Я еще постоял немного, глядя на фрамугу. Световые разводы погасли. Осталась матовая, унылая тьма. Я спускался по лестнице, овеваемый вонью: капуста с салом, скопившаяся за обоями пыль. На подходе к первому этажу в неплотно прикрытую дверь я увидел внизу женщину в трусиках, она сидела у зеркала, выгнув и отведя назад руку с бритвой, а сзади, на радиоприемничке, выпускала два дымных ветвистых рога сигарета. Я застыл. И то ли потому, что смолкли мои шаги, или почувствовав на себе мой взгляд, она вздрогнула, подняла лицо — широкое и злое. Перескакивая через две ступеньки, я сбежал в вестибюль с дежурной, невозможной портьерой, плюшевыми креслами, высокими полированными раздвижными дверями и неизбежной крашенной под дуб доской, пучившей медные сосочки звонков. На пути из меблированных недр скрещивались звуки: там жарили, там плескались, ссорились, мирились, убеждали, напевали модный мотивчик:
После сытного обеда
Позабыты быта беды.
Чатануга чучу…
летали звонки, и внизу, у консьержа, грохотало надрывно радио.
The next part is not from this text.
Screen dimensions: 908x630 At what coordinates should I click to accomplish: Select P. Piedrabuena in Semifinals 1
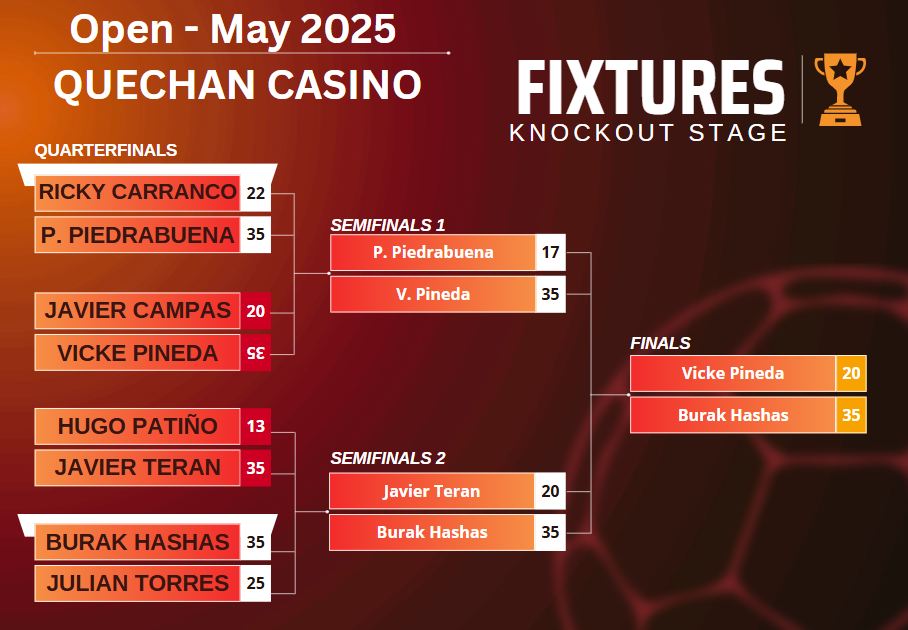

Бронзовый Лаокоон тянул с подставки громадный варварский шлем-абажур в бахроме потрепанных кружев. Застегивая перчатки, я прошел в наружный вестибюль, думая при этом, что Китти и ее партнер, конечно, снова (как бы это поудачней выразиться) совпали, так как мое вторжение наверняка разогрело его аппетит. Казалось бы, ну и что, она имеет право делать что хочет, но почему-то я себя чувствовал обиженным и оскорбленным.
Дождь и туман прогнало ветром, и на месте воображавшегося болота, где в мутных хлябях ощеренным ящером залегла смерть, теперь узко и четко тянулась улица и метались вязы. Ветер прорвал тучу-в дыры просыпались звезды. Перепрыгивая через лужи, я побежал к углу. Грохоча, кренясь, пером выбивая из провисших проводов искры, надвигался трамвай. Я вскочил на ходу, задыхаясь, встал на площадке. Кондуктор ворчал, что нельзя эдак в слякоть сигать на ходу, мало ли, и шею сломать недолго. Дребезжа и подмигивая окнами, пробивая сырые пласты, мы неслись, и наши звоночки тонули в завывании ветра.